Web of Science Citations: 0

The Atlantic Rainforest, covering the area from northern Espirito Santo to Southern Bahia states, has been considered as a stable forest during Pleistocene Glacial times. Aside from modelling and phylogenetic studies, this hypothesis has never been tested with empirical, fossil pollen, paleo-vegetation data. By using palynology, radiocarbon dating, and carbon and nitrogen elemental and isotopic analyses of organic matter, we reconstructed the vegetation dynamics and inferred climatic changes since the Late Pleistocene in the centre of this global biodiversity hotspot. Our results show that the forest biome was resilient to Last Glacial Maximum - LGM conditions, but that the floristic composition differed from that of today.
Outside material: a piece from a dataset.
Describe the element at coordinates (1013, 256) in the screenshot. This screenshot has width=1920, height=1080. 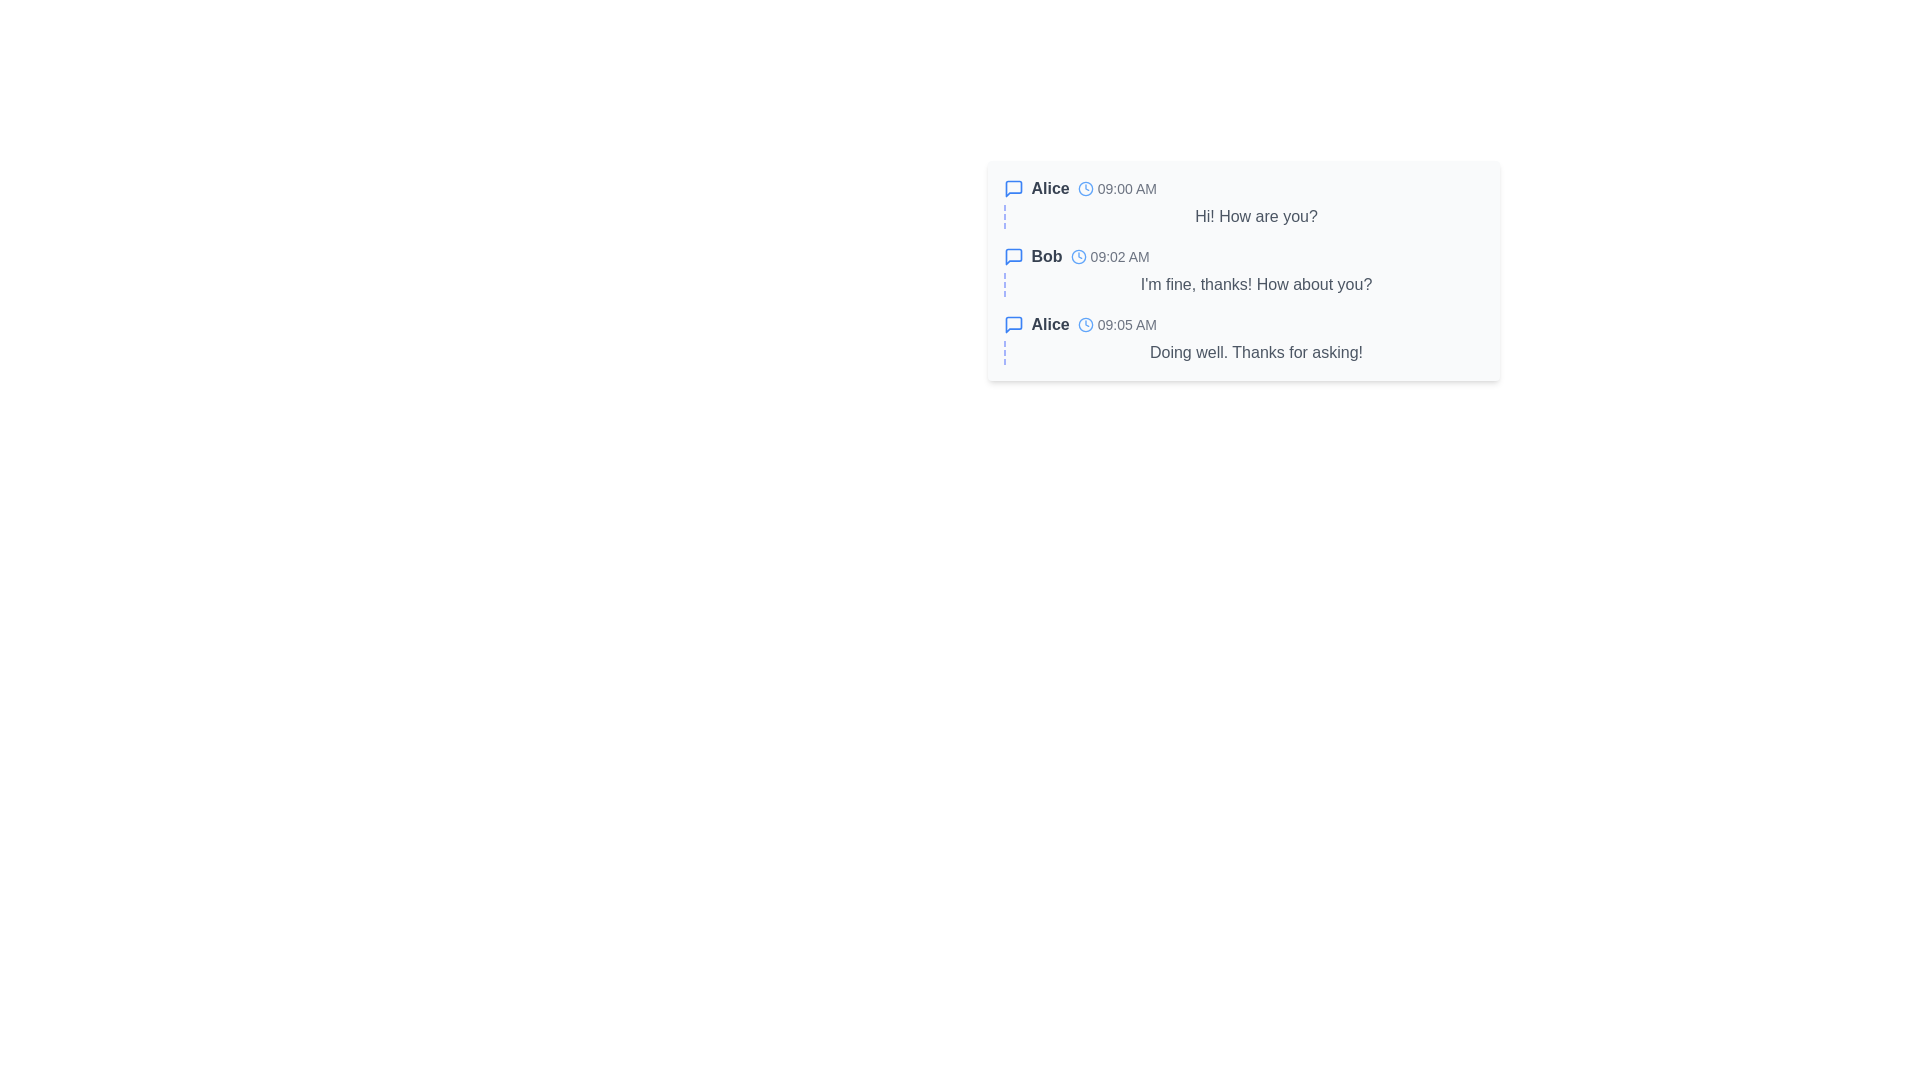
I see `the speech bubble icon located to the left of the name 'Bob' in the conversation interface` at that location.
Since the late glacial, the floristic composition of the dense forest changed from cold- to warm-adapted taxa. Structural, as well as floristic, changes occurred during drier conditions of the early and middle Holocene, with an opening of the forest, providing insights into the type of vegetation impacts that might be expected under predicted future drought. (C) 2020 Elsevier Ltd. All rights reserved. (AU)

FAPESP's process: 13/15768-1 - Reconstruction of Atlantic Rainforest vegetation dynamics since the late Pleistocene at southeastern (Espírito Santo State coast and Minas Gerais eastern) and northeastern (Bahia southern) Brazil.